▸ WHAT THIS TASK INVOLVES: Exclude all pictures, and reproduce exactly the lines from the one containing "Given: Start voice" through the end of the records, with nothing else added.

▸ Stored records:
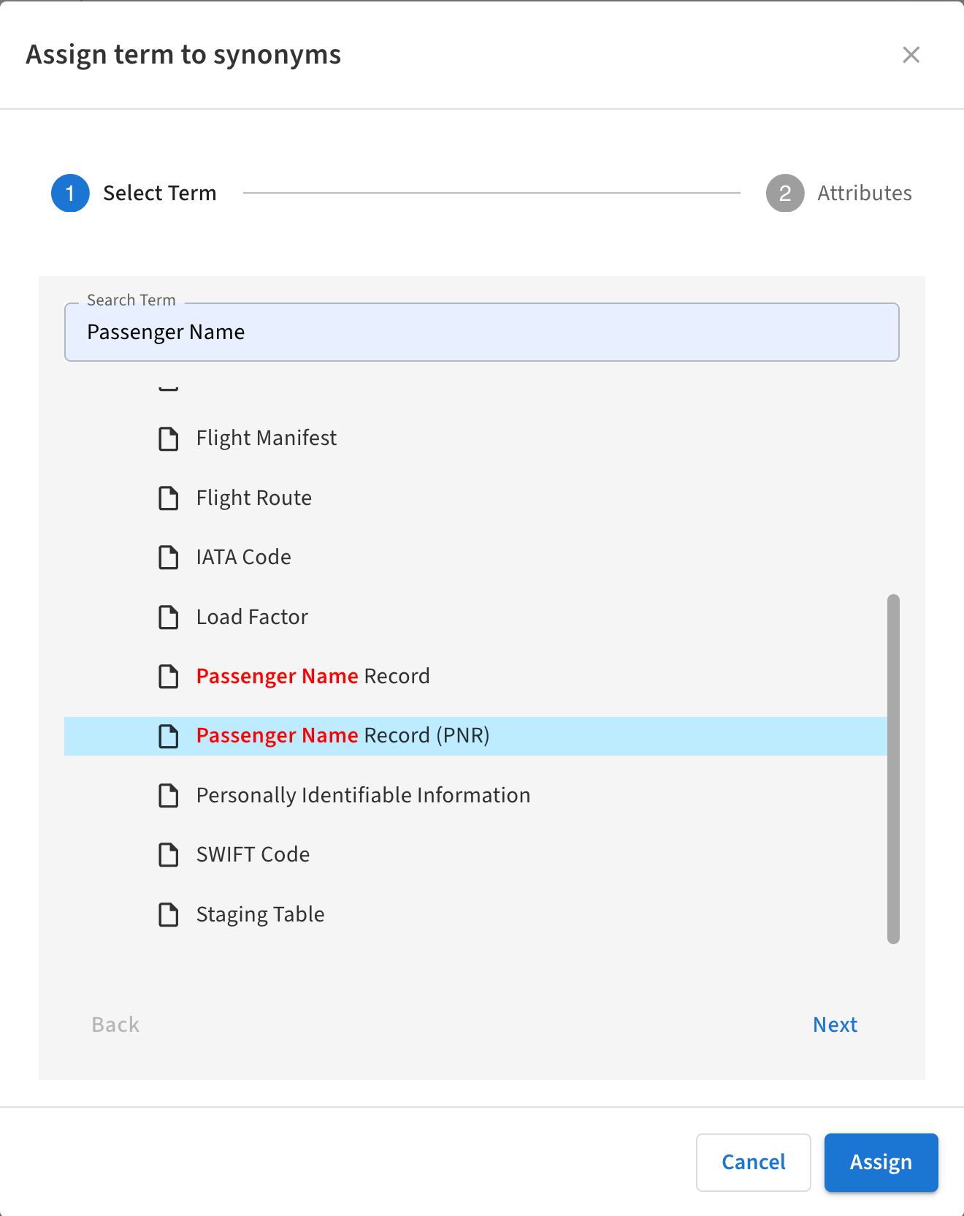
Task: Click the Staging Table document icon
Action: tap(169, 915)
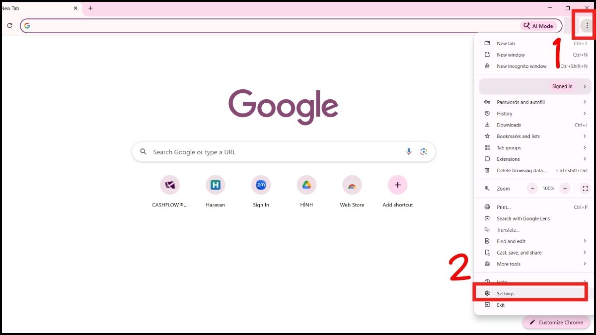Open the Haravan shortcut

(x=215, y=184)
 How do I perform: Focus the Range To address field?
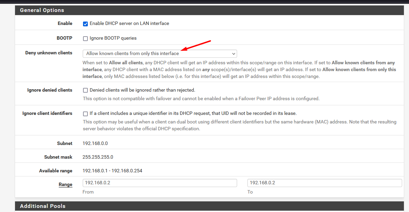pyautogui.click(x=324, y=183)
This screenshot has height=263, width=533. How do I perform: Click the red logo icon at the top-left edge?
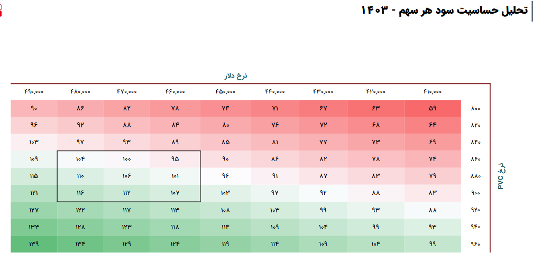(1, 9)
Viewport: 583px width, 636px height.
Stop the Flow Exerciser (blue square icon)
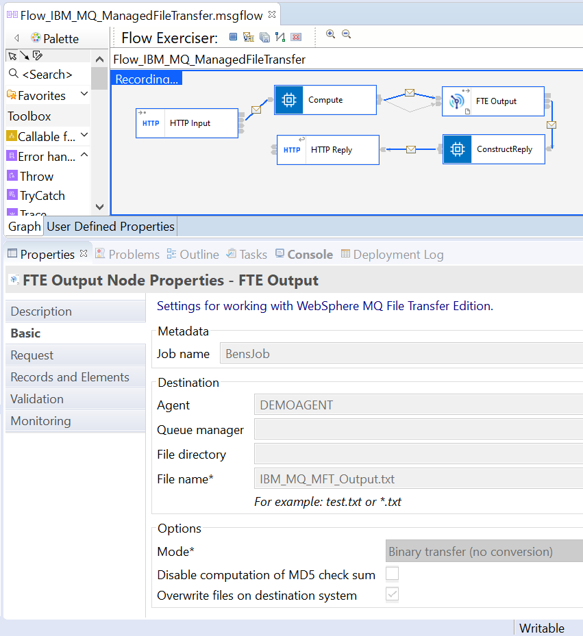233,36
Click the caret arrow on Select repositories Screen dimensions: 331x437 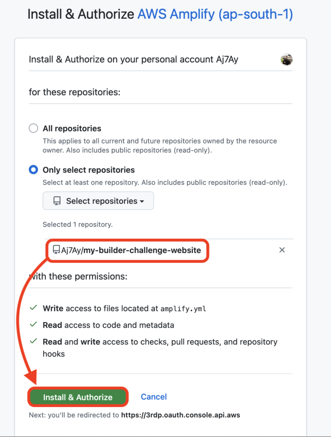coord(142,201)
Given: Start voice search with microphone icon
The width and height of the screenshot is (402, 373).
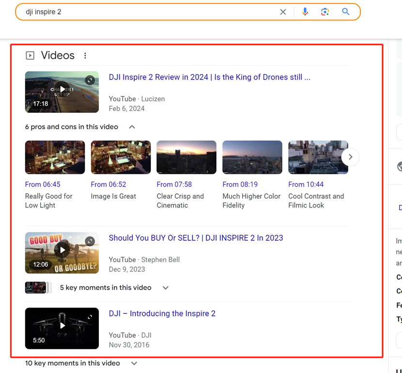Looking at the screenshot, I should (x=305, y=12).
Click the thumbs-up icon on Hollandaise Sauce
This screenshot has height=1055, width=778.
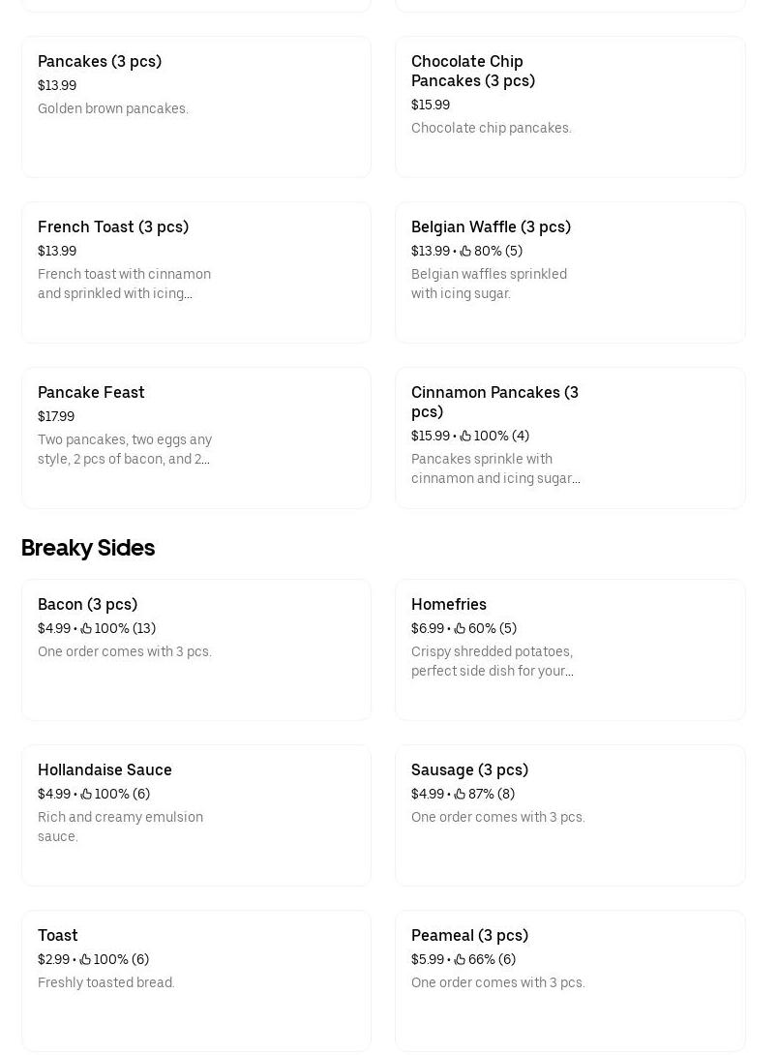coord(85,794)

▸ SOLUTION BELOW:
Given: Start voice search with microphone icon
The width and height of the screenshot is (402, 373).
Looking at the screenshot, I should (x=305, y=12).
Click the thumbs-up icon on Hollandaise Sauce
This screenshot has height=1055, width=778.
coord(85,794)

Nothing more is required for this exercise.